> BRIEF:
Reproduce the passage of the spider comments starting at "I’ve killed three" and ending at "other than vibes.", swapping "vacuum cleaner" for "hoover" each time it occurs.

** Opening TEXT UNDER STUDY block **

He. Must. Not. Escape.
Should he, who knows when, and more importantly where, he will reappear.
Because he will.
He will.
Destroy.
And utterly.
Tis the the time of the year when they wander about looking for a mate. If only they used the apps like the rest of us
Holy 70’s wallpaper Batman!
Best of luck with your upcoming house move.
I’ve killed three of these fuckers already. War… war never changes.
Is the year 1927?
Sister takes care of them with her vacuum cleaner. Her vacuum cleaner was in her garage last time I visited. Was wondering what it was doing out there. She had become paranoid a spider was going to crawl back out of it.
That’s looks like a Gavin to me
I thought I had the fear before seeing this…. I was wrong
We had one of those in our apartment this time last year.
It was on a towel and my girlfriend discovered it – when she picked up the towel to dry her face.
Just throw it out ffs. If you’re scared to pick it up just use a cup and piece of paper. Spider’s are amazing little creatures.
Poor guy ☹ Imagine if there was some creature 1000 times bigger than us that crushed us on sight for no reason other than vibes.
First giant house spider of the year that you’ve seen. They say for every one you see there are 100 you don’t. And they mostly come out at night skuttling around looking for dark, warm, moist places to lay their eggs.
Sleep well.
First? Lucky fecker. I’ve been inundated with them the last fortnight. Absolutely petrified to close my eyes at night for fear I’ll wake up beside one.
Literally just hurled one out the front door. The speed out of the yoke!
He’s sound he was with me for a few weeks last year, once you get to know each other it will be fine.
Had one in my house once that made the stairs creek.
Missus came downstairs shouting about a giant spider that came from under the bed. I went up and checked. I said it’s just average actually and put him back under the bed. They are coming indoors now looking for love. Don’t be a cock blocker.
That’s a baby
One of these was crawling along the top of my sofa the other day and touched my hair a couple of times a few minutes apart. The first time, it was directly behind my head, so I didn’t see it when I turned to look. But I saw it after the second time and leapt off the sofa in shock. My wife didn’t see it and laughed at me and thought I was exaggerating its size. When she finally spotted it, she solemnly said “It has to die.”
I rebuke this energy. I don’t have it in me to kill them because they’re just minding their own business but the absolute terror of being stark naked in the shower and washing shampoo out of your eyes only to see this 2 inches from your face 😨
A much more humane way would be to simply put him in a glass and chuck him outside, if you’re feeling like doing a little trolling, put him in your neighbours garden (if you have any)
I’ll close the windows then. And fuel the flamethrower.

** Closing TEXT UNDER STUDY block **
** Opening SUPPLIED MATERIAL block **

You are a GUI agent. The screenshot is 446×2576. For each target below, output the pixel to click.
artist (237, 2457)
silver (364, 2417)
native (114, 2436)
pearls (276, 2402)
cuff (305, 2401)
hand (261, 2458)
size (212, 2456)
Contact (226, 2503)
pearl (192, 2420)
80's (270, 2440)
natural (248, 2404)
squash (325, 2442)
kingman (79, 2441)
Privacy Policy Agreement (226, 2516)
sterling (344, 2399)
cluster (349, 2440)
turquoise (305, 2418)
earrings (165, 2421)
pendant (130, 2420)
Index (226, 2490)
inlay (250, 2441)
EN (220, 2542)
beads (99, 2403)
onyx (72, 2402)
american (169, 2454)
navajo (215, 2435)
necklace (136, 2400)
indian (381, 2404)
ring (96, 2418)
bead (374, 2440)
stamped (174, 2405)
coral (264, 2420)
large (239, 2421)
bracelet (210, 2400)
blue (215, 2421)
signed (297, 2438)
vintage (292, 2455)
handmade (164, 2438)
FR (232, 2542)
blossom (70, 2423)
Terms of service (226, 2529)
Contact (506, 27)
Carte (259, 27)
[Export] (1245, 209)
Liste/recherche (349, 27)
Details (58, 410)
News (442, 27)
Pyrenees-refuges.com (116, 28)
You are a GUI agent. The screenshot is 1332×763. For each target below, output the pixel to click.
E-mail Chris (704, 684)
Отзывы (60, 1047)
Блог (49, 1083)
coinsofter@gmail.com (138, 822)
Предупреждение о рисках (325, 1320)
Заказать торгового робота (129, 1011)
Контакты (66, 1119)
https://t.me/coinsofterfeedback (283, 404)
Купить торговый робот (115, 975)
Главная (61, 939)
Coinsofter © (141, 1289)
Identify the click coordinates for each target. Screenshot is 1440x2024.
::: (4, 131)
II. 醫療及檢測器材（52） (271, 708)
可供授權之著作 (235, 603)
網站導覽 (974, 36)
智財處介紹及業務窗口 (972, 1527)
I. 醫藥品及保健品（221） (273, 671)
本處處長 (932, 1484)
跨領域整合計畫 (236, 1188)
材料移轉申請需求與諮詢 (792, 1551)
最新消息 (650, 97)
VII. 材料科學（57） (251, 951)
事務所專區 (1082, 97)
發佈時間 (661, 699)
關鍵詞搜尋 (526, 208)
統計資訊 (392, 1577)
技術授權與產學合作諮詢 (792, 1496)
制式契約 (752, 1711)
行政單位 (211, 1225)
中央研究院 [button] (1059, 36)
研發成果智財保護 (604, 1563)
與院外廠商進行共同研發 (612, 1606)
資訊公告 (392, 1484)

** Closing SUPPLIED MATERIAL block **

> WRITTEN ANSWER:
I’ve killed three of these fuckers already. War… war never changes.
Is the year 1927?
Sister takes care of them with her hoover. Her hoover was in her garage last time I visited. Was wondering what it was doing out there. She had become paranoid a spider was going to crawl back out of it.
That’s looks like a Gavin to me
I thought I had the fear before seeing this…. I was wrong
We had one of those in our apartment this time last year.
It was on a towel and my girlfriend discovered it – when she picked up the towel to dry her face.
Just throw it out ffs. If you’re scared to pick it up just use a cup and piece of paper. Spider’s are amazing little creatures.
Poor guy ☹ Imagine if there was some creature 1000 times bigger than us that crushed us on sight for no reason other than vibes.